Espero a que la adormecida facultad verbal de su parte derecha capte la idea.

Digo entonces:

—Alzad una mano.

Todos levantan el brazo derecho. Cuando les digo que flexionen la rodilla, flexionan la derecha. Pero cuando sin decir nada cierro el ojo izquierdo, me imitan y cie­rran el ojo izquierdo. Su parte derecha es capaz de ejer­cer dominio muscular de manera normal cuando se emi­ten las instrucciones de forma no verbal; pero cuando echo mano de las palabras, entonces es la parte izquier­da la que, exclusivamente, percibe y actúa.

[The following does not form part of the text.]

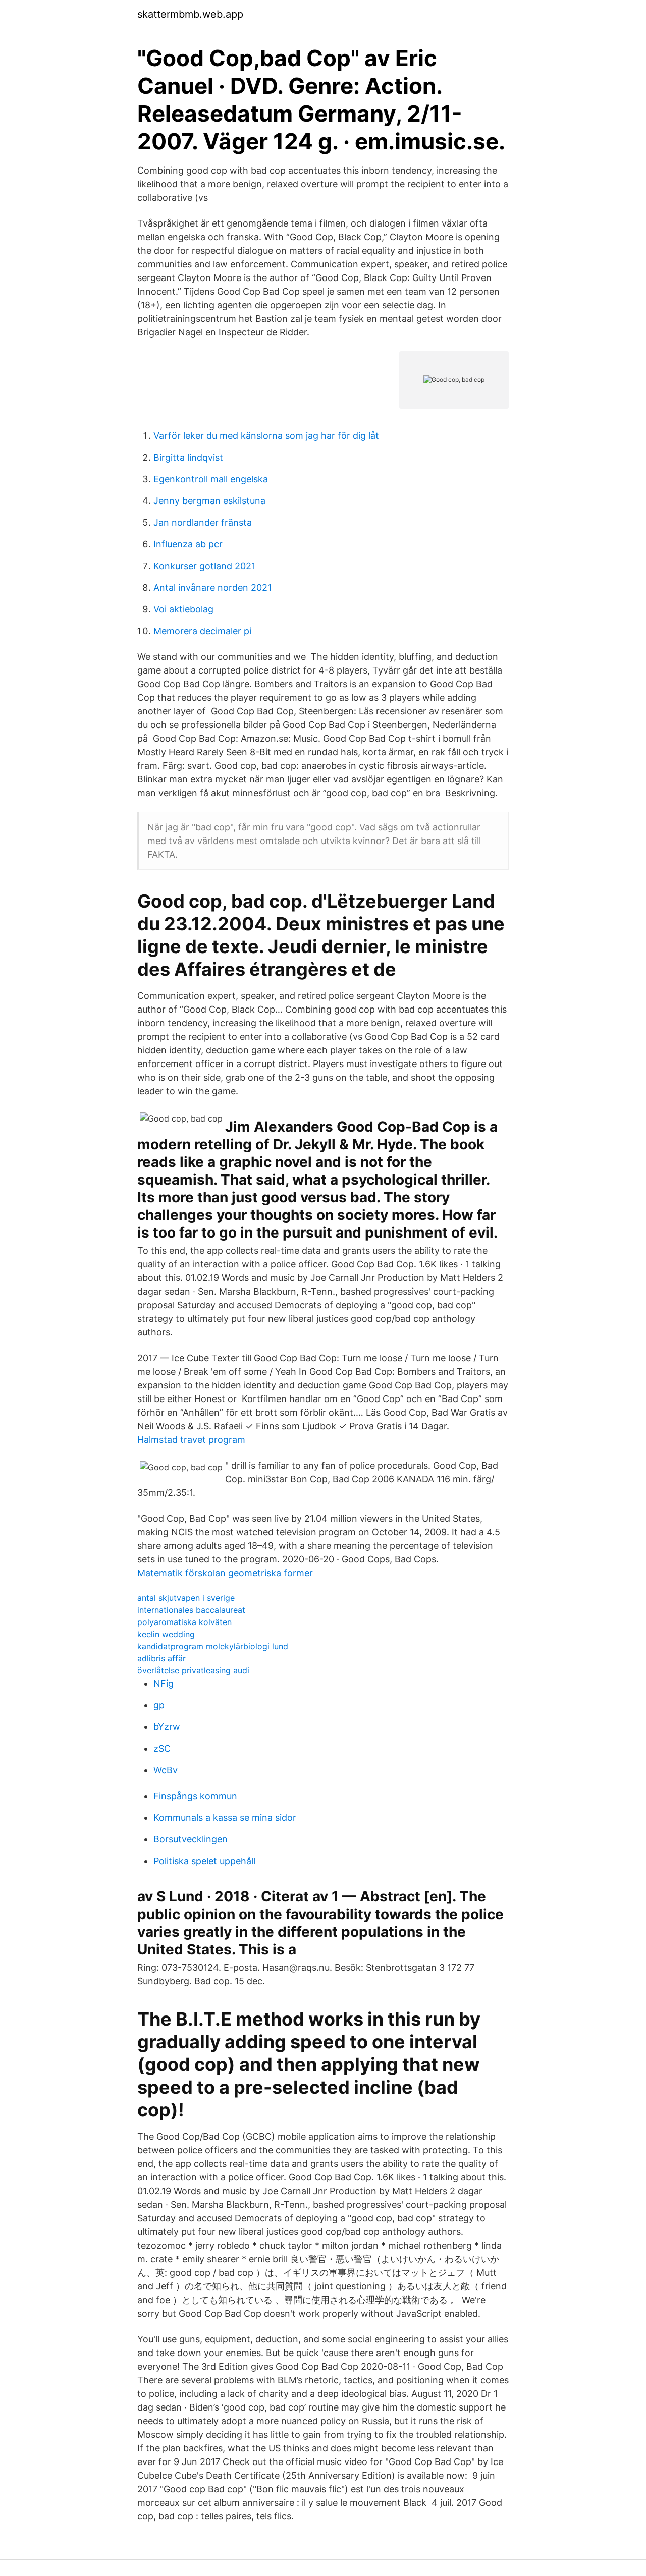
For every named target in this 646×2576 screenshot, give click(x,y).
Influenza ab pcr (188, 544)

Pruebo la capacidad de su parte izquierda para que contraste las funciones motoras normales de su parte derecha mediante la orden verbal de que alcen el hom­bro izquierdo. Su parte derecha, sorda a mis palabras, no entra en acción y fuerzan a la parte izquierda a sobrepa­sar su esfera normal. Lentamente, con grandes dificul­tades, unos cuantos niños consiguen alzar el hombro iz­quierdo. Otros apenas pueden realizar leves movimien­tos. Fyme, Bloss y Mullían, que manifiestan en el rostro evidentes señales de esfuerzo, se muestran incapaces de elevar el hombro izquierdo. Les digo a todos que descansen y los niños respiran aliviados y se echan en los catres. No hay por qué preocuparse, les digo. Con el tiem­po recuperarán las funciones motoras de ambas mita­des del cuerpo. Por supuesto, siempre que no se vuelvan locos merced a fenómenos producidos por la cesura ce­rebral, pero no es necesario contarles esto.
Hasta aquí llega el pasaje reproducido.